Dictionary entries are dense with abbreviations — for cited texts, authors, and grammatical categories. This page explains how to read them and how to cite CDSL.

Reading entry abbreviations

Abbreviations in entry bodies are marked up so they can be expanded and (for literary sources) linked to scans:

TagRoleExample content
<ls>Literary source citationa text + locus, e.g. a Veda or epic reference
<ab>General abbreviationcf., q.v., grammatical shorthand
<lex>Lexical/grammatical categorygender, part of speech

Each dictionary has its own abbreviation key, taken from its print front matter. Those legends are transcribed on the dictionary's csl-doc page (source/dictionaries/{code}.rst and its prefaces/) — the csl-doc column in the catalog links each one.

Citing the Cologne Digital Sanskrit Dictionaries

The project's official citation form (from the front page):

In-text: (Cologne Digital Sanskrit Dictionaries)

Bibliographic reference: Cologne Digital Sanskrit Dictionaries, version 2.10.0, Cologne University, accessed on [date], https://www.sanskrit-lexicon.uni-koeln.de

When quoting a specific dictionary, also name the original print work (author, title, year — see the catalog).
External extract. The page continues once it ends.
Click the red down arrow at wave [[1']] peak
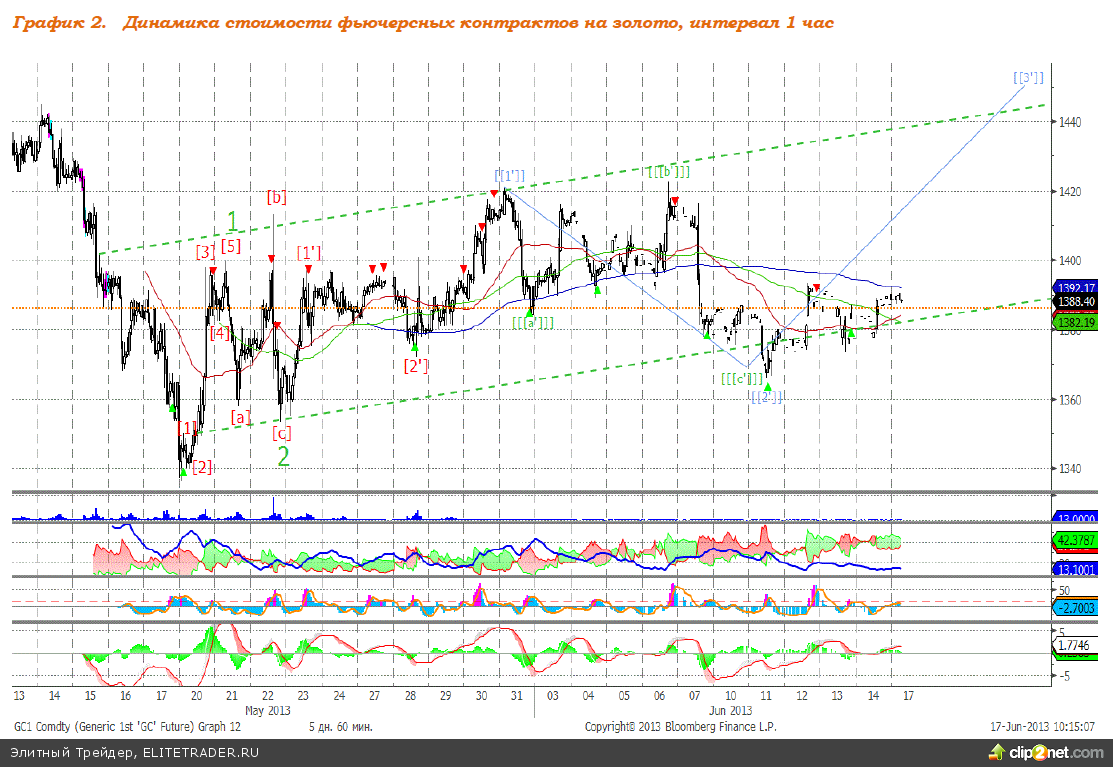Image resolution: width=1113 pixels, height=767 pixels. click(494, 193)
Acknowledging data in a website or application

If you reuse the data in a site or app, the project asks for:

This website / application uses data from Cologne Digital Sanskrit Dictionaries, Cologne University, accessed on [date].

Licensing

The per-dictionary GitHub repositories carry a CC BY-SA 4.0 LICENSE — reuse must preserve attribution and share-alike. (Confirm terms for any individual dictionary against its own repo if in doubt.)